Diagnostic and Prognostic Value of SCN4B in ccRCC

Background The role of the voltage-gated sodium channel β4 subunit (SCN4B) gene in clear cell renal cell carcinoma (ccRCC) remains ambiguous. Utilizing the Cancer Genome Atlas (TCGA) database, we undertook a bioinformatics analysis to delineate SCN4B's function in ccRCC. Methods Data from 541 ccRCC patients and 72 normal individuals were extracted from the TCGA database. The Kruskal–Wallis test and logistic regression analysis were used to assess the relationship between SCN4B expression and clinicopathological characteristics. Cox regression and Kaplan–Meier analyses were performed to evaluate the prognostic value of SCN4B. Single-sample gene set enrichment analysis (ssGSEA) was employed to explore associations between SCN4B expression and immune infiltration levels in ccRCC. Results SCN4B was significantly overexpressed in ccRCC (P < 0.001) and effectively distinguished tumor tissue (area under the curve = 0.835) from normal tissue. SCN4B was notably associated with pathological T stage (odds ratio (OR) = 0.429 (0.298–0.616), P < 0.001) and pathological M stage (odds ratio (OR) = 0.424 (0.256–0.704), P < 0.001). Kaplan–Meier survival analysis revealed that patients with high SCN4B expression had better overall survival (hazard ratio (HR) = 0.57, P < 0.001) and progression-free interval (hazard ratio (HR) = 0.50, P < 0.001).
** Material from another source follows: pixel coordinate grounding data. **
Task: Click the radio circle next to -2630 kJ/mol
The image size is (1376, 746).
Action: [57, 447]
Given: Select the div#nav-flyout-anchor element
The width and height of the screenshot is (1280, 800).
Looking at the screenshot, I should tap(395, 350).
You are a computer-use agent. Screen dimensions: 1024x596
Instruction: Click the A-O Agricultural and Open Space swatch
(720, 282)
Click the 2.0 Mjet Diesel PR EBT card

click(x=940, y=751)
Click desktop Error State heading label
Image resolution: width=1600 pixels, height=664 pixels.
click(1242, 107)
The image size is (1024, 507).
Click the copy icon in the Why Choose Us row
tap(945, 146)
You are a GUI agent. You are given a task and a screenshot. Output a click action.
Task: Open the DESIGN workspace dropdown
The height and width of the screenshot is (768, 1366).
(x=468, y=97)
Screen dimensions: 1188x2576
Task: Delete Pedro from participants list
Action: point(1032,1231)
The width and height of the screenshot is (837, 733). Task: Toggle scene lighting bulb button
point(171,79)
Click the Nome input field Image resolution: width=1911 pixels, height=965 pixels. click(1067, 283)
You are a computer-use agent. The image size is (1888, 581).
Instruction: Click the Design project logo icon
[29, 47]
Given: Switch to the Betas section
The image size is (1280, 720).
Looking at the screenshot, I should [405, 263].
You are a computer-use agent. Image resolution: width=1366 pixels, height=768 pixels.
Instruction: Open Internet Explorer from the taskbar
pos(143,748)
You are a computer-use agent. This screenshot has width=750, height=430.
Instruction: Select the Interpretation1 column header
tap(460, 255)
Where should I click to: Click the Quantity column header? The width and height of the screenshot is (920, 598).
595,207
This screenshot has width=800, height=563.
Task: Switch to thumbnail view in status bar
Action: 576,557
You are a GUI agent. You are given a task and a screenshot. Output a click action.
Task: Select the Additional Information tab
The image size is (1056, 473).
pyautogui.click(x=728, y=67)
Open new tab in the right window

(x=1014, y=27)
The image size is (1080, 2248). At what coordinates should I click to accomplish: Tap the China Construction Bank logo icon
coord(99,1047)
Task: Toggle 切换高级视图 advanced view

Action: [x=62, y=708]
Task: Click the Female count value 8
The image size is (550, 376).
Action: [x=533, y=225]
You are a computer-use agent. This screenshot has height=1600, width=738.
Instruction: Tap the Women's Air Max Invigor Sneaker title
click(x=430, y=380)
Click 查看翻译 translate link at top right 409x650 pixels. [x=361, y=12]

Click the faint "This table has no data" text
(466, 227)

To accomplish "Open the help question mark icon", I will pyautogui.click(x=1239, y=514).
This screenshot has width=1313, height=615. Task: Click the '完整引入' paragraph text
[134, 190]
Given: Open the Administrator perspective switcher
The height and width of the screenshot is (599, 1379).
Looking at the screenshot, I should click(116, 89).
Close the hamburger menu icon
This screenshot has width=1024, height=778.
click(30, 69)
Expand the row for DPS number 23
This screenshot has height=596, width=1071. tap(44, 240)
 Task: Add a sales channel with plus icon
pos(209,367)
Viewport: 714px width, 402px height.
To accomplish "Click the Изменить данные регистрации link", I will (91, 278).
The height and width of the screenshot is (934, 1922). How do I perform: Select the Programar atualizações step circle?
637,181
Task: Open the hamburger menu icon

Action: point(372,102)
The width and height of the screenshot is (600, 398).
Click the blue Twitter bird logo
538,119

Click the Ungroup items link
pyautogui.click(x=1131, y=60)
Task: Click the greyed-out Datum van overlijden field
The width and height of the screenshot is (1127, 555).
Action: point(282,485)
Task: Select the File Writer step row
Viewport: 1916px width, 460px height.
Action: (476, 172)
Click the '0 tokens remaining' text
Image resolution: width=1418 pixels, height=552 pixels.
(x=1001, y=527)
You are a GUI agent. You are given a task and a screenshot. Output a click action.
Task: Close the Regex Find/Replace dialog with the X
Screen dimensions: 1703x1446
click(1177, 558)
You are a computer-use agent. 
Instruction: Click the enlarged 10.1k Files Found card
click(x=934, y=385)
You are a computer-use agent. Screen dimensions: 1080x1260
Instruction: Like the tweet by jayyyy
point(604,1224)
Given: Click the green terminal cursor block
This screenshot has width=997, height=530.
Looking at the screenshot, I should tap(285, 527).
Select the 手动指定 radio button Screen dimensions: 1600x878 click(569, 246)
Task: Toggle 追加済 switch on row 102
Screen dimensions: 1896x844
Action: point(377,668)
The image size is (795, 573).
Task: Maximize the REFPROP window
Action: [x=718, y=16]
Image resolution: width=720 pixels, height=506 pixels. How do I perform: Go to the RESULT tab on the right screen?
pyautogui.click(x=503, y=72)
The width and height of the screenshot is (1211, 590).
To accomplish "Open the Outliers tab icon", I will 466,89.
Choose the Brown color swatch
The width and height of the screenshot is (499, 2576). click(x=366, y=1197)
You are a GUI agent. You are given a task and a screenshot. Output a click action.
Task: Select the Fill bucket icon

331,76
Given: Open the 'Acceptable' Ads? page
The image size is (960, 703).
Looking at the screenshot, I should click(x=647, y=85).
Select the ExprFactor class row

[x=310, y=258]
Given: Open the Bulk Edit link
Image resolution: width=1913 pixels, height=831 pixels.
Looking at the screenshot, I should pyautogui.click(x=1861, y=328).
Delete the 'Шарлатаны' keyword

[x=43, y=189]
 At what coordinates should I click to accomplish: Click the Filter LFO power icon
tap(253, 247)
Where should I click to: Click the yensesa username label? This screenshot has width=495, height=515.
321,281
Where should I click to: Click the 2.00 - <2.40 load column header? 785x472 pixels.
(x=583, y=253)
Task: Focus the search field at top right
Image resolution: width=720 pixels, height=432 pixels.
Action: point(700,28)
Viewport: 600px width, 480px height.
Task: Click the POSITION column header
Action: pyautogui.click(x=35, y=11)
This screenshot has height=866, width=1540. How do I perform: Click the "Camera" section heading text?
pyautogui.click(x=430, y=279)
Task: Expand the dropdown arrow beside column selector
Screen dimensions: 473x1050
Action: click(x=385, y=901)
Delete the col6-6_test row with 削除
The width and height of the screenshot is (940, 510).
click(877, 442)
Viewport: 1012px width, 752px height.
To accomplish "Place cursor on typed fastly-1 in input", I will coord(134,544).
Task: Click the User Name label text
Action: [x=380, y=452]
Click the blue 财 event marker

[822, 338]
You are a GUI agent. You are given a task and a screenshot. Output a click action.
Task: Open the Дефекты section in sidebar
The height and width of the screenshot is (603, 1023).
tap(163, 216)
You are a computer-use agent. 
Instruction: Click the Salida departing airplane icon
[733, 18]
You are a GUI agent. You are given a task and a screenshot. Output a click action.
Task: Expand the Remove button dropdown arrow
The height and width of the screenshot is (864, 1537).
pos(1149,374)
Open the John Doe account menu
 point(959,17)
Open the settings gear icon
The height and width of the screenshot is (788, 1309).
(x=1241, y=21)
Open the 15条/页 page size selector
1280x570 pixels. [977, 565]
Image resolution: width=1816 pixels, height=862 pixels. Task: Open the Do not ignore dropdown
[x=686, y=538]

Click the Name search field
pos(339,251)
Cox regression analysis indicated that pathological M stage was a risk factor for progression-free interval (HR = 4.062 (2.439–6.765), P < 0.001). Using ssGSEA, SCN4B expression was positively correlated with the abundance of NK cells (R = 0.415, P < 0.001), mast cells (R = 0.405, P < 0.001), and plasmacytoid dendritic cells (pDC) (R = 0.381, P < 0.001). Conclusion SCN4B may serve as a crucial biomarker for predicting ccRCC prognosis and could represent a viable target for immunotherapy related to immune infiltration.